And while one can say, isn't it nice all of these people 
together make up what happens, I really don't think that is the 
way it works. It is a bit like suggesting that it is we 
consumers that are setting the price for gasoline because we 
are the ones who go to the gas station. Actually, there is an 
organization called OPEC that has a lot to do with it.
    And there are a lot of people who go and bid up for auction 
prices at Google, but the reality is Google sets minimum 
prices. It sets minimum prices oftentimes by individual 
advertiser. It has quality scores that determine who wins. 
There is not a lot of transparency about that.
    The market wants a sustainable counterbalance to Google. I 
think that if in some way, shape or form Microsoft and Yahoo 
had or could have gotten together in the search area we would 
create something that would be sustainable, and it would be 
more competitive. And that is why Google has taken this step 
with Yahoo.
    Let's keep in mind Google didn't create this exercise a 
year ago. They didn't initiate it 2 years ago. Microsoft 
offered to buy Yahoo on Thursday evening, January 31st; and the 
very next day Eric Schmidt, the CEO of Google, called up Jerry 
Yang, the CEO of Yahoo, and offered his help. I think that says 
a lot right there.
    Mr. Conyers. Darrell Issa, California.
    Mr. Issa. Being on this Committee is always interesting 
because people know that all they have to do is define the 
relevant market their way and they win.

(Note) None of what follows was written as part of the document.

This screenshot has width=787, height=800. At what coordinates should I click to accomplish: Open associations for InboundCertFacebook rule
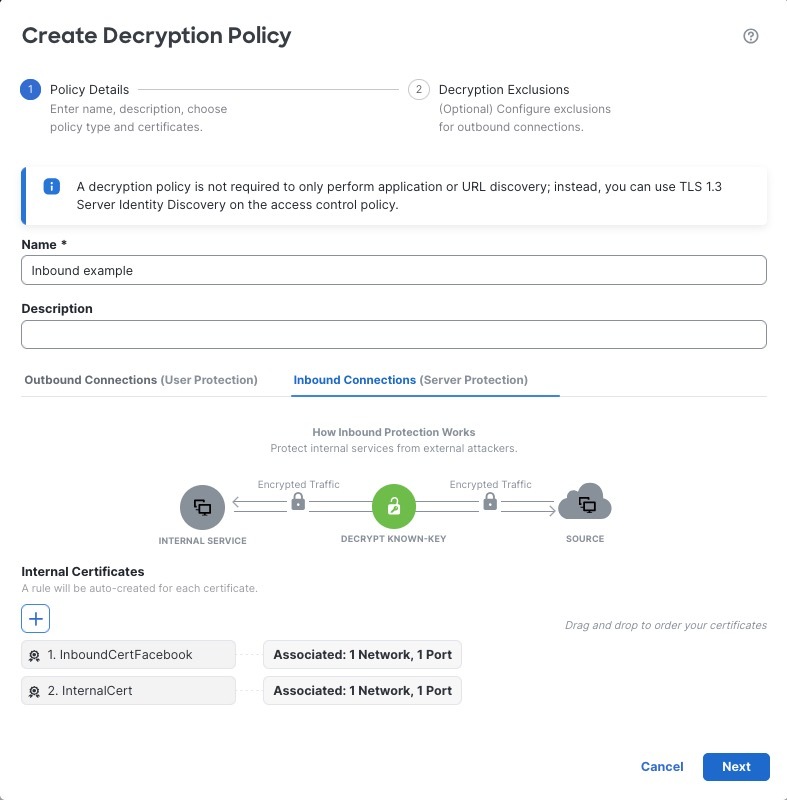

And this is no 
different.
    So I am going to limit my questions; and, in fairness to 
Microsoft, Yahoo/Google, I am going to start and just go back 
and forth between Yahoo and Microsoft so that we don't get the 
inevitable piling on for just a moment.
    Today--wait a second here. Nope, I take that back. I think 
I will go Google and Microsoft for a moment--and nothing 
personal, Yahoo, but you are not the relevant market leader for 
a moment.
    Let's talk about this. What should we today and for all 
time consider the relevant market that your two companies 
believe we are talking about here today and the markets in 
which each of you believes you do or do not have market 
dominance? And I ask that because it seems--and I have been fed 
material by both sides. It seems that you both have shifting 
sands of whether or not you have market power in a particular 
market.
    And I would say to the Chairman, you might remember that 
the NAB came to us and told us that satellite radio didn't 
compete against radio coming through the airwaves from a 
different starting point. So we have heard it all.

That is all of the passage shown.